### Задание A
Ответьте по примечаниям о Пушкине:
(i) Кто привез Пушкина из Царского Села в Павловск ночью с 16 на 17 августа 1819 года?
(ii) Кого Пушкин в письме к Вяземскому в 1826 году назвал «славная баба, похожая на Марину Мнишек»?
(iii) Кто назван «певцом Буянова»?
### Задание B
Пожалуйста, определите, согласуется ли с примечаниями о Пушкине каждое утверждение, и подтвердите ответ точной цитатой:
(i) Послание, которое Пушкин писал в дороге, сохранилось.
(ii) В письме от 23 февраля 1821 года Тургенев назвал имя дочери Раевского.
(iii) В. Л. и С. Л. Пушкины были совладельцами Болдина.
### Задание C
Напишите продолжение примечаний о Пушкине, начав сразу после их последнего предложения.

### Текст документа
++++++

Примечания

1

Вестник Европы». 1908, январь, стр. 275–302.

2

Не Жуковский ли познакомил Пушкина с княжной Суворовой? Ночью с 16 на 17 августа 1819 года А. И. Тургенев привез Пушкина из Царского Села в Павловск к Жуковскому. «Дорóгой, — сообщает Тургенев князю П. А. Вяземскому, — писал он послание о Жуковском к павловским фрейлинам, но еще не кончил». Это послание не дошло до нас.

3

У Гершензона два доказательства. 1) Пушкин узнал легенду о Фонтане еще в Петербурге, еще до посещения Бахчисарая, а с женской половиной семьи Раевских он познакомился только на юге. Мы еще будем говорить об отрывке, на который ссылается Гершензон в подтверждение своего мнения, а тут отметим, что «если ничто не дает оснований думать, что П. в Петербурге был вхож в это семейство», то, с другой стороны, ничто не препятствует держаться мнения противоположного. 2) Несовместимость в характеристике одного лица таких черт, как «Элегическая красота, bouche aimable et nanve» и… «славная баба, похожая на Марину Мнишек в «Борисе Годунове» (так называл Е. Н. Орлову Пушкин в письме к Вяземскому в 1826 году). Такое психологическое соображение на самом деле ничего не доказывает: стоит напомнить, как Пушкин совместил в характеристике одной и той же женщины «гения чистой красоты» с «вавилонской блудницей». Поистине, у Пушкина было всему свое время. Есть одно современное свидетельство о предмете страсти Пушкина, ускользнувшее от Гершензона. 23 февраля 1821 года А. И. Тургенев из Петербурга сообщал князю П. А. Вяземскому: «Михайло Орлов женится на дочери генерала Раевского, по которой вздыхал Пушкин». Но это свидетельство, в сущности, недостаточно для утверждения, что предметом страсти была Е. Н. Раевская, ибо, во-первых, Тургенев писал по слухам и, во-вторых, имя дочери Раевского не было названо. 

4

Отец «Эды» был крестьянином родителей Пушкина и по наследству мог перейти в крепость к Пушкину. На это и намекает Вяземский. А беременная «Эда» принадлежала тоже отцу Пушкина, вернее матери. Певец Буянова — Василий Львович Пушкин. В это время В. Л. и С. Л. были совладельцами Болдина.

++++++

### Выдержка из данных
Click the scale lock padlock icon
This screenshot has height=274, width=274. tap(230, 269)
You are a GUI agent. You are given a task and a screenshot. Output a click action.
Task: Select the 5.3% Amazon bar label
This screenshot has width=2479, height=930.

++++++

### Правильный ответ A
(i) А. И. Тургенев.
(ii) Е. Н. Орлову.
(iii) Василий Львович Пушкин.

### Правильный ответ B
(i) Нет: «Это послание не дошло до нас».
(ii) Нет: «имя дочери Раевского не было названо».
(iii) Да: «В это время В. Л. и С. Л. были совладельцами Болдина».

### Правильный ответ C
5

«Правда, что Воейкова не монархическая, но я не хочу верить, что она res publica: вот тебе латинский каламбур», — писал Н. М. Языков брату 11 марта 1825 года. Res publica — в том смысле, что женщина является объектом притязаний многих и не обнаруживает особой стойкости, монархической.

6

Это — неправда. Н. И. Павлищев, женившийся на дочери С. Л. 25 января 1828 года, дает любопытные сведения на этот счет в письме к А. С. Пушкину от 26 апреля 1834 года: «Батюшка назначил когда-то содержание жене моей по четыре тысячи в год. Назначение это было принято с полною благодарностью. Несмотря на то, что в первые два года дано было только по 2 тыс., в последующие два по 1500 руб., а в остальные еще менее, так что в последние 20 месяцев пребывания нашего в Варшаве вся выдача ограничилась только тысячью рублей».

7

Быть может, экскурс в область денежных записей Пушкина и отводит несколько в сторону от темы «Пушкин-помещик», но ведь горести Пушкина пошли именно от его управления, а, кроме того, экскурс основан на неизданных материалах, которые не бесполезно огласить для биографических разысканий.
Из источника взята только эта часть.